# Uitblinken



## Olavo

*Zie ook deze discussie.
Frank, moderator DF
*

Beste forummers,

Context is een model (strategic diamond) waarin er 3 driehoeken bestaan: basiskenmerken, toekomst en *uitblinken*. Hiermee worden de basiskenmerken van een dienst bedoeld.

Zou iemand weten hoe ik "uitblinken" op een juiste manier zou kunnen vertalen in mogelijk 1 woord?

Alvast erg bedankt voor de hulp!


----------



## Lillyrose

Misschien is 'to outshine' iets voor 'uitblinken'?


----------



## sanne78

uitblinken in iets = to excel in/at stg

Maar ik vind het woord "uitblinken" in deze context niet erg duidelijk...


----------



## Olavo

Het gaat er om dus dat een organisatie ergens in "uitblinkt", zeg maar de overtreffende trap van een "sterk punt".

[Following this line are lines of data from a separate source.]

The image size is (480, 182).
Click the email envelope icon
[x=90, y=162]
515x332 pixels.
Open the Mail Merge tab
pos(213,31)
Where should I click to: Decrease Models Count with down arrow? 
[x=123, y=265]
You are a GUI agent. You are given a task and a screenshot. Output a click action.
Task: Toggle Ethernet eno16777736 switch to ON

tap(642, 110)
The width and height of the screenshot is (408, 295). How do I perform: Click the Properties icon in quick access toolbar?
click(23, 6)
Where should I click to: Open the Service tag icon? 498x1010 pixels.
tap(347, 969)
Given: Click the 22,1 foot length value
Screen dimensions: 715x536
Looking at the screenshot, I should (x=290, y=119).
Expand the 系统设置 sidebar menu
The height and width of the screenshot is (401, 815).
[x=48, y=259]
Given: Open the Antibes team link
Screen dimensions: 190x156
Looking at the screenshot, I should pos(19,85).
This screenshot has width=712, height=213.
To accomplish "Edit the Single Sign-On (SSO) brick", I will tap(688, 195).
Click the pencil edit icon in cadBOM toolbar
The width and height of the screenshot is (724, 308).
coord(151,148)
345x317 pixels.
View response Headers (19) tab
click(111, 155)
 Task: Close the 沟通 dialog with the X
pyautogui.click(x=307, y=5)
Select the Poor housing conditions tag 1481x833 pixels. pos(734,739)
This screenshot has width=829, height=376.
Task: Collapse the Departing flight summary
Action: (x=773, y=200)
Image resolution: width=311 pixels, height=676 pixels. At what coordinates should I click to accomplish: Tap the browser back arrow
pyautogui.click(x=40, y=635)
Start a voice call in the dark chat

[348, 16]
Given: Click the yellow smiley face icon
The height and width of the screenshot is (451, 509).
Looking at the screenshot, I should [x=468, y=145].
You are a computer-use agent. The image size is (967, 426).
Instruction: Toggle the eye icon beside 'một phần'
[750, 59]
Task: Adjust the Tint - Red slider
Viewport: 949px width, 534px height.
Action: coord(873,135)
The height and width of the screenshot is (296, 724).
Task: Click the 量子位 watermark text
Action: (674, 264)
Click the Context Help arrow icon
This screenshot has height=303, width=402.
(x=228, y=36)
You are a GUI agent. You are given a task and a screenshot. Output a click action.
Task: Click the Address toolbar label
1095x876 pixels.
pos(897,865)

Ik heb nu "Excel" in de plaats van "Uitblinken"


----------



## Suehil

Ik zou 'Excellence' gebruiken.


----------



## Olavo

Dat is misschien een goede!

Bedankt voor alle reacties. Mocht iemand nog een alternatief hebben hoor ik het graag natuurlijk.


----------



## mayadebij

hi,

wat denk je van stand out. Niet een woord maar toch..

groetjes


----------